## TO BE DONE
Return the rows verbatim, starting with the first line and continuing through the line that contains "minimize is located at coordinates (1420, 9).", with both ends included.

## DATASET ENTRIES
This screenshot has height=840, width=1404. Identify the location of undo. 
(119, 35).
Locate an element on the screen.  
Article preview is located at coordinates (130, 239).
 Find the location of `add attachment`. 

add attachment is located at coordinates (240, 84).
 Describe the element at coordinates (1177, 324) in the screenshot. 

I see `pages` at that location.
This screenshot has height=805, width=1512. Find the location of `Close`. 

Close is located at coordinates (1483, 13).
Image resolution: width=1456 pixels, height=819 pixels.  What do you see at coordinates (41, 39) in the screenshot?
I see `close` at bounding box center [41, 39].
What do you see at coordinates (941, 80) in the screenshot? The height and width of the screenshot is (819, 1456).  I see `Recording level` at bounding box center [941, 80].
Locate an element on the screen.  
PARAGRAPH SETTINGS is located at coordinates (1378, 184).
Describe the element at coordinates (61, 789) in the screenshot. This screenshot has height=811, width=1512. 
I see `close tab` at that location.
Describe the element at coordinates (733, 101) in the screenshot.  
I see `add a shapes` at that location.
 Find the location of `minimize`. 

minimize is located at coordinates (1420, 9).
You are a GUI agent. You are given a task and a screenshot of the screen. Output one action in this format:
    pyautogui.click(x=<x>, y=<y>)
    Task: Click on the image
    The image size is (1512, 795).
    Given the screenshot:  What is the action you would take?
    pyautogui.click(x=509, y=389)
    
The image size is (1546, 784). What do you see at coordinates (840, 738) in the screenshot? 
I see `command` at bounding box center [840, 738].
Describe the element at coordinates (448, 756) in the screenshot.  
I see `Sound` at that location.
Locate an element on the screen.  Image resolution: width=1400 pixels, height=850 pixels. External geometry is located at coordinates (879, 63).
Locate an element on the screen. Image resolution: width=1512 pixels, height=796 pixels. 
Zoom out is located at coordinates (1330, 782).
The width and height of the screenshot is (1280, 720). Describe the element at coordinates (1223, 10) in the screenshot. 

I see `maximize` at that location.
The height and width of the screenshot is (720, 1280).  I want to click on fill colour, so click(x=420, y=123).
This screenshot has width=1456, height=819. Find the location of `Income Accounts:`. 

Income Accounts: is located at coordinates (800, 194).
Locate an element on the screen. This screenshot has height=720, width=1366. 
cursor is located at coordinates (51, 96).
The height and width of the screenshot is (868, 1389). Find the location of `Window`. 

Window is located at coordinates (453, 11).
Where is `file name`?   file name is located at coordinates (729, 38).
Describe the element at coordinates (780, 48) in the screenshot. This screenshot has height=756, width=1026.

## WORKED ANSWER
This screenshot has height=840, width=1404. Identify the location of undo. 
(119, 35).
Locate an element on the screen.  
Article preview is located at coordinates (130, 239).
 Find the location of `add attachment`. 

add attachment is located at coordinates (240, 84).
 Describe the element at coordinates (1177, 324) in the screenshot. 

I see `pages` at that location.
This screenshot has height=805, width=1512. Find the location of `Close`. 

Close is located at coordinates (1483, 13).
Image resolution: width=1456 pixels, height=819 pixels.  What do you see at coordinates (41, 39) in the screenshot?
I see `close` at bounding box center [41, 39].
What do you see at coordinates (941, 80) in the screenshot? The height and width of the screenshot is (819, 1456).  I see `Recording level` at bounding box center [941, 80].
Locate an element on the screen.  
PARAGRAPH SETTINGS is located at coordinates (1378, 184).
Describe the element at coordinates (61, 789) in the screenshot. This screenshot has height=811, width=1512. 
I see `close tab` at that location.
Describe the element at coordinates (733, 101) in the screenshot.  
I see `add a shapes` at that location.
 Find the location of `minimize`. 

minimize is located at coordinates (1420, 9).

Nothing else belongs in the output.